Pujols, who turns 37 next month, batted .268 last year with 31 homers and 119 RBIs, the fourth-most in the majors – although his .780 OPS was among the worst of his career. He largely served as a designated hitter instead of playing first base due to problems with his hamstrings and feet.

Pujols heads into 2017 with 591 career homers, ranking him ninth in major league history. He is 18 homers behind Sammy Sosa for eighth place.

After playing in pain until the final week of the Angels’ disappointing season, Pujols began shock wave therapy on his foot early in the offseason, believing he wouldn’t need surgery.

But Pujols’ foot became more painful in recent weeks despite the therapy, and he huddled with the Angels’ top brass to decide on surgery after his most recent trip to see Dr. Robert Anderson in North Carolina. Continuing with conservative care would have required 10 more weeks, forcing Pujols to miss the first half of the 2017 season if he still required surgery.

“He just felt that the pain had gotten to a point where he was comfortable” having surgery, Eppler said. “If we did delay it, you’re just looking at 2 1/2 more months into the season.”

Pujols had a different type of surgery on his right foot last winter, but recovered in time for opening day.
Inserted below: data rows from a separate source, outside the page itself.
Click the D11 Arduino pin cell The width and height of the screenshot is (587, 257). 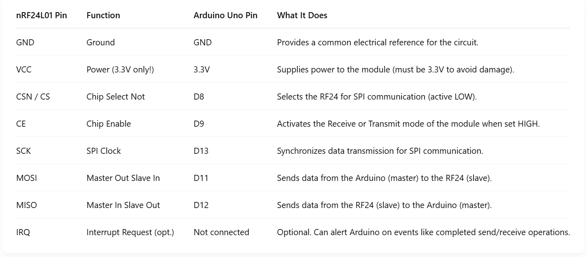click(201, 178)
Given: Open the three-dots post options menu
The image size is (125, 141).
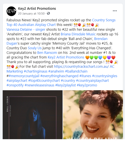Looking at the screenshot, I should [x=115, y=11].
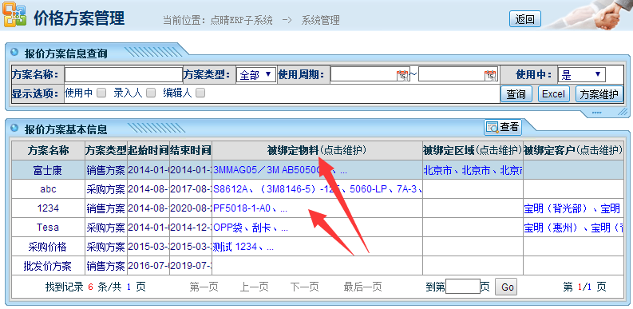Click the materials link PF5018-1-A0 in row 1234
This screenshot has width=633, height=309.
241,208
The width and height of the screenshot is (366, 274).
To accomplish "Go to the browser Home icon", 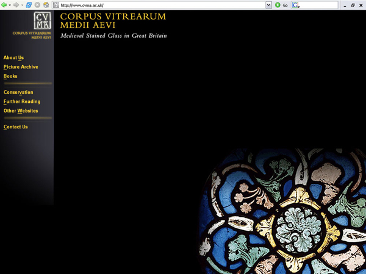I will coord(46,5).
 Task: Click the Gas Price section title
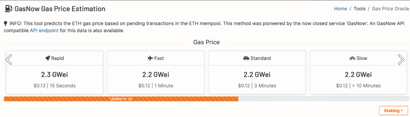(x=206, y=42)
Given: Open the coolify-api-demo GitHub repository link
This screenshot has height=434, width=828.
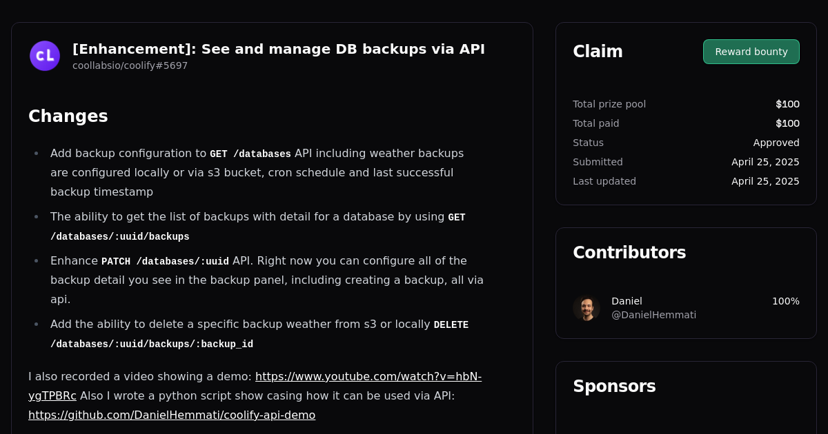Looking at the screenshot, I should click(171, 415).
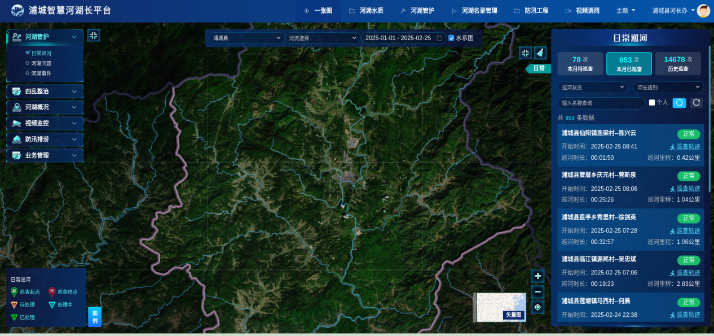Open the 河长级别 dropdown
Viewport: 714px width, 336px height.
point(668,88)
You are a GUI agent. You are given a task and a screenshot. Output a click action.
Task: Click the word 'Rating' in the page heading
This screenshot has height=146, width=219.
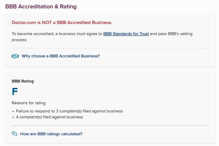pyautogui.click(x=68, y=7)
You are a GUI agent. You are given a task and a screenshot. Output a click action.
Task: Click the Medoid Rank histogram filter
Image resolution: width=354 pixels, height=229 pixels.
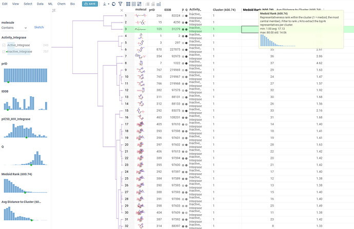(25, 186)
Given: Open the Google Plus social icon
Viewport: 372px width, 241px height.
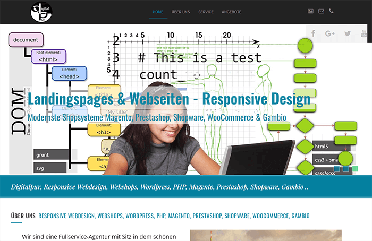Looking at the screenshot, I should [330, 33].
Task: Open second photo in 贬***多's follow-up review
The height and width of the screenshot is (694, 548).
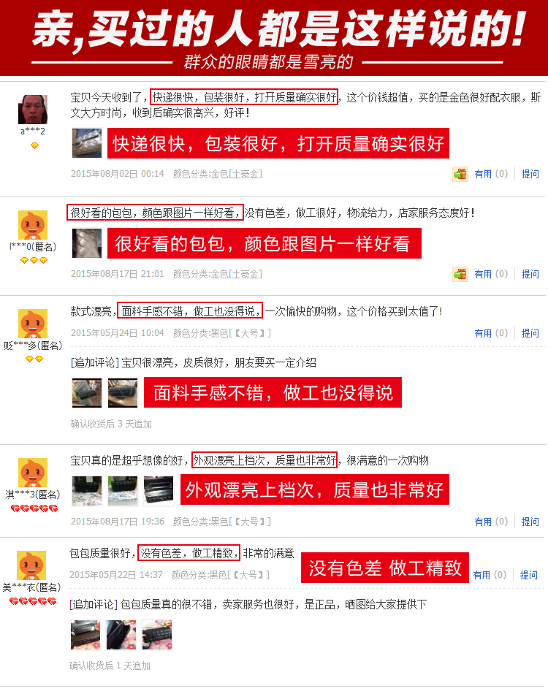Action: [x=123, y=392]
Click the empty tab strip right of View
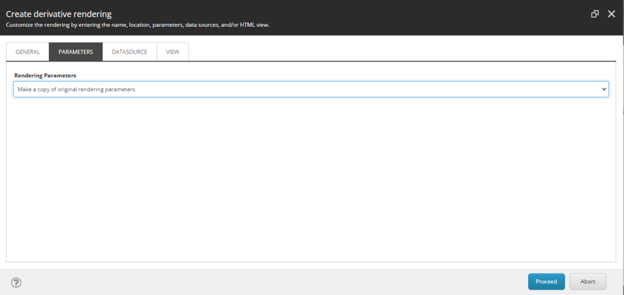 [396, 52]
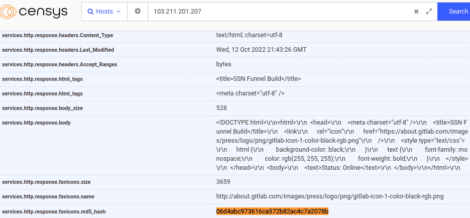Click the services.http.response.body_size field label
The image size is (470, 218).
coord(42,108)
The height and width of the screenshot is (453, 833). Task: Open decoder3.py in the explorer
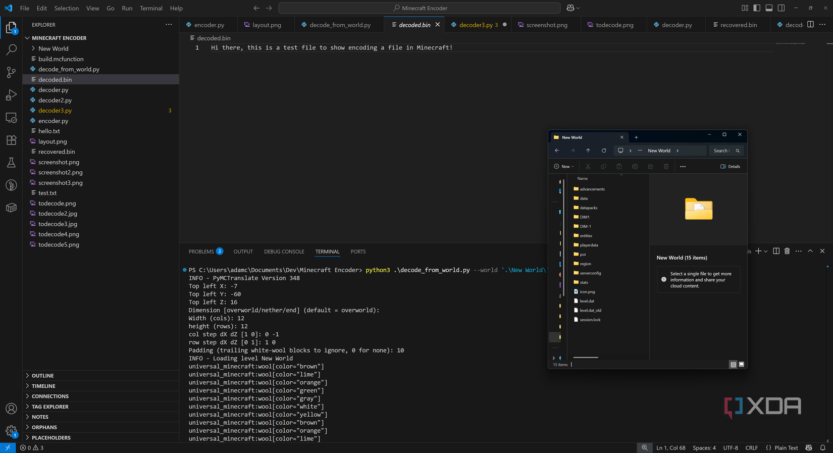tap(55, 110)
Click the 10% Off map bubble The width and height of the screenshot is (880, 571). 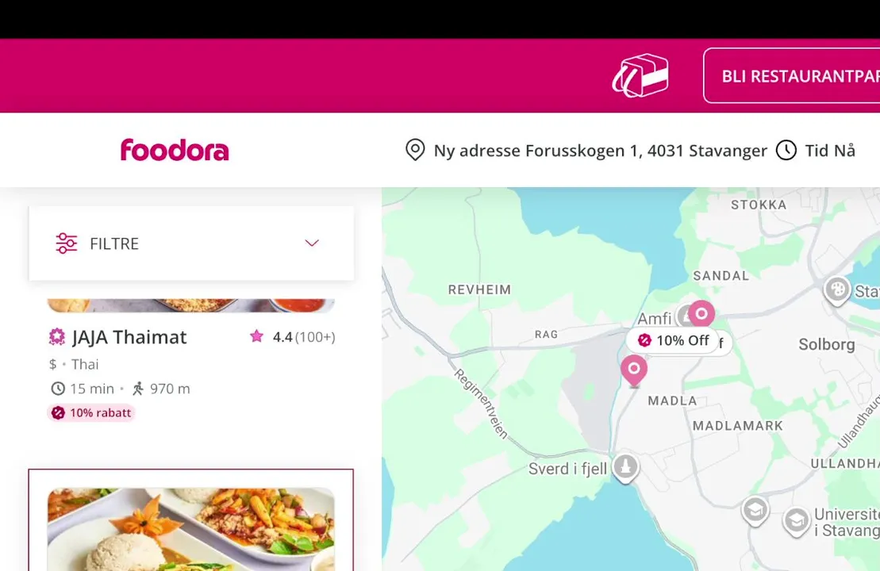[x=674, y=340]
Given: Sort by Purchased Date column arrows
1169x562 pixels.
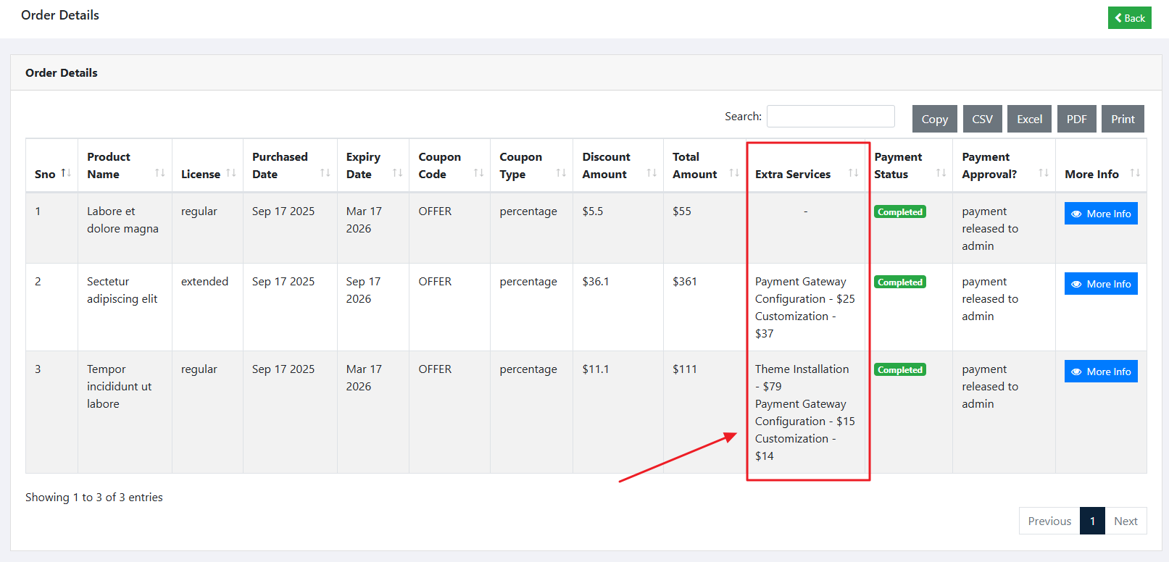Looking at the screenshot, I should coord(325,173).
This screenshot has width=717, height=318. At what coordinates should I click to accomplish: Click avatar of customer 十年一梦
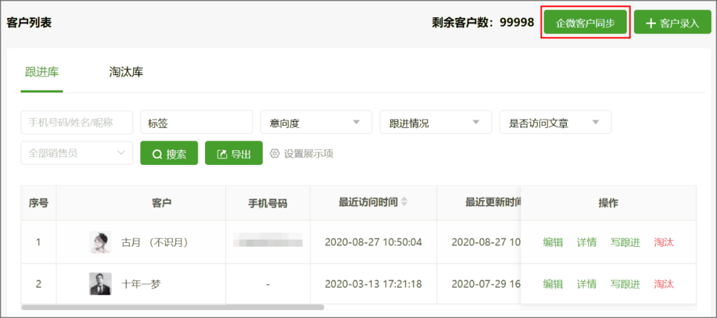(100, 284)
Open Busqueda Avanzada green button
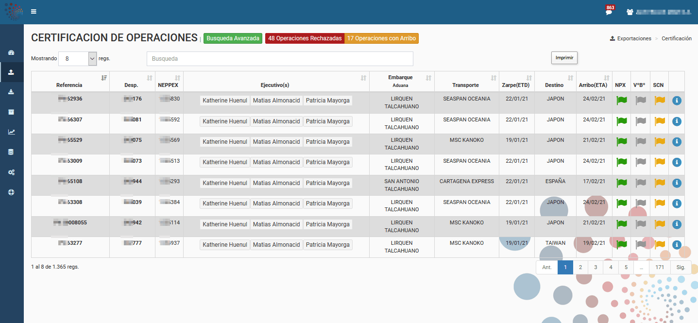698x323 pixels. coord(233,38)
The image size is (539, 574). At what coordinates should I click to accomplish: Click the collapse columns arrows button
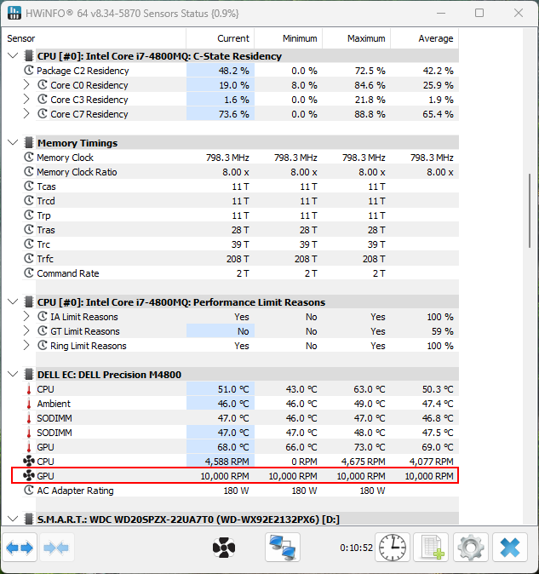[x=56, y=548]
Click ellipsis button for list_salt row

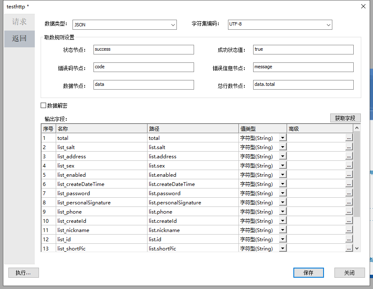pos(349,147)
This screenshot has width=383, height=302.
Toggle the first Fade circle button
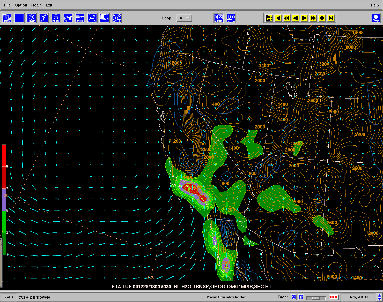tap(293, 297)
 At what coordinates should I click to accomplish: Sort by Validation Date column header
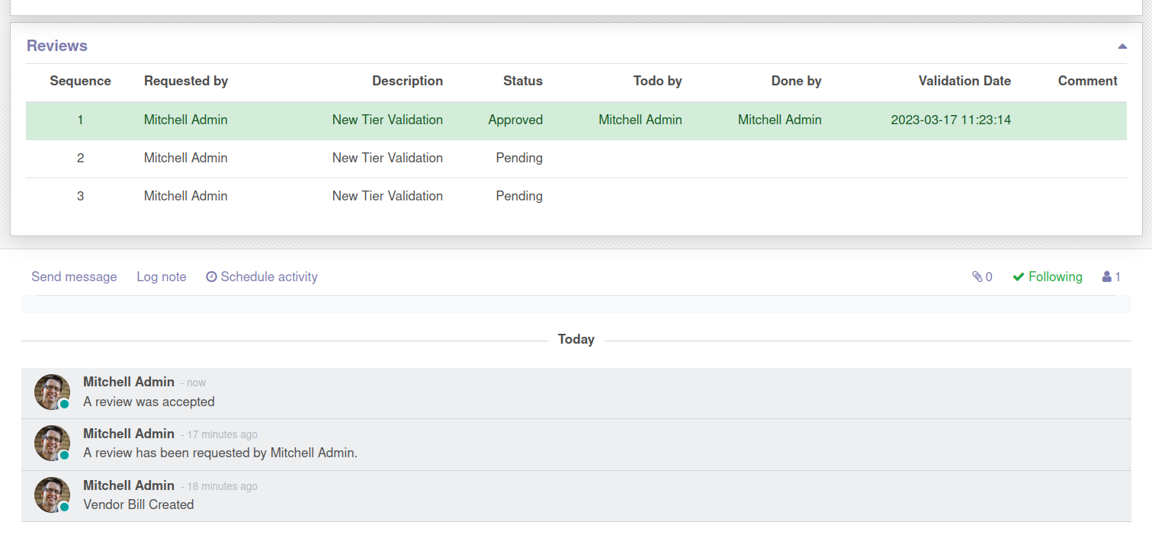[964, 82]
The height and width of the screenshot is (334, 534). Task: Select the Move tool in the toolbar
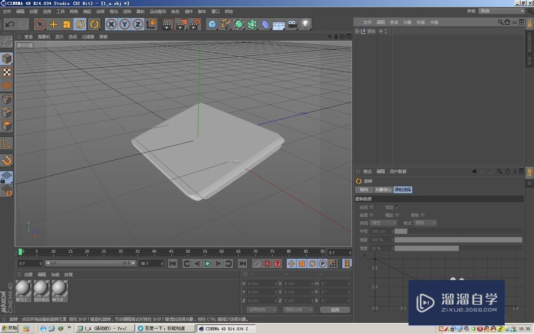point(53,24)
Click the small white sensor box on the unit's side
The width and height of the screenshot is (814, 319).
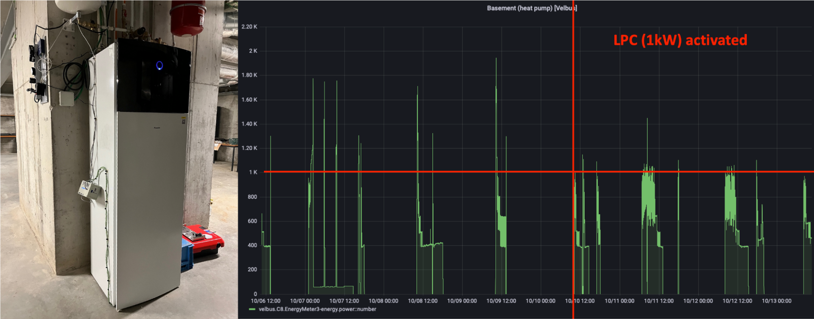pyautogui.click(x=90, y=190)
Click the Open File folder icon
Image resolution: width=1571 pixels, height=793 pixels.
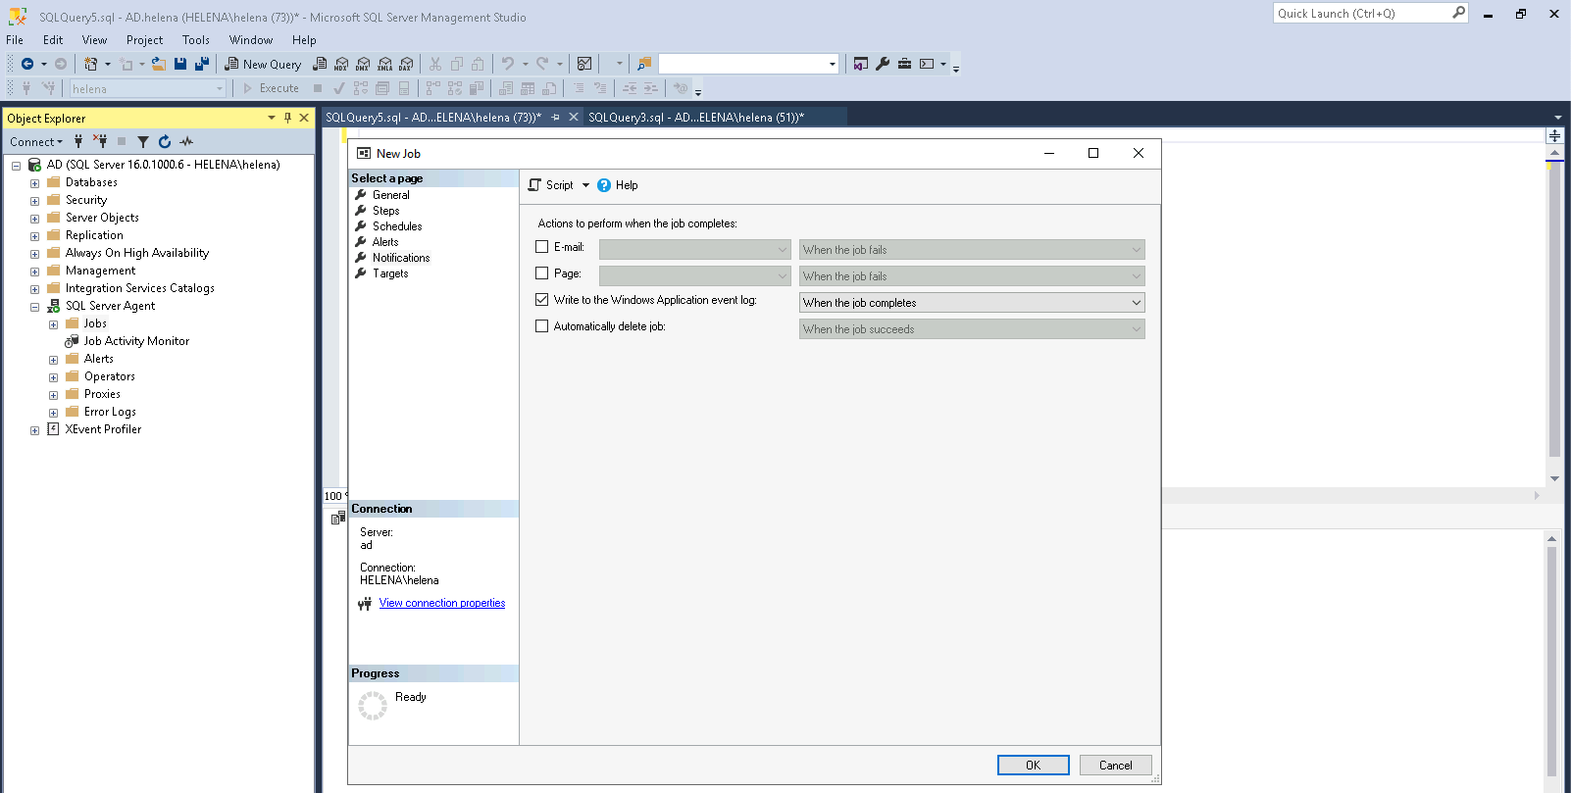click(158, 64)
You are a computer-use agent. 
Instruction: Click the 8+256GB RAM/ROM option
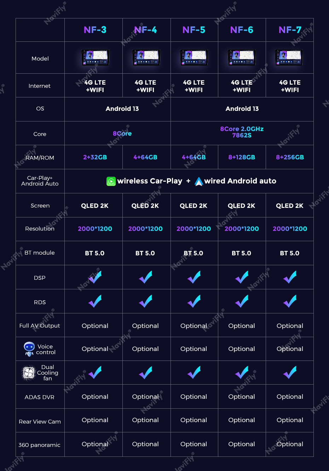pyautogui.click(x=290, y=157)
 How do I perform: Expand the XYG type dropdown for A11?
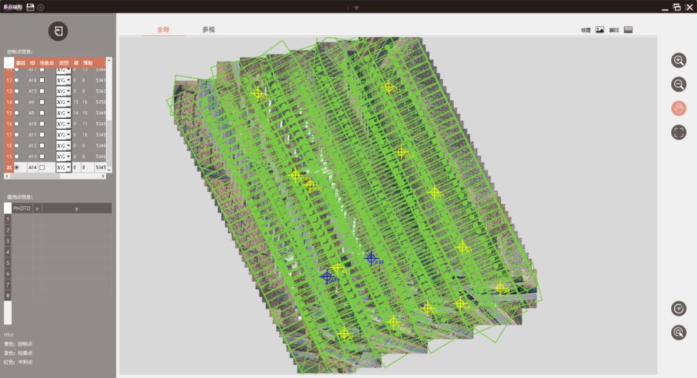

He also had plantar fasciitis in his left foot during the 2013 season, eventually forcing him out for the year when his fascia snapped.

Pujols has five years and $140 million remaining on the 10-year, $240 million free-agent contract that pried him out of St. Louis, where he won two World Series and became a nine-time NL All-Star.

The Angels haven’t won a playoff game since Pujols’ arrival and Mike Trout‘s concurrent emergence as one of baseball’s best players. They went 74-88 last season, the injury-plagued club’s worst record since 1999.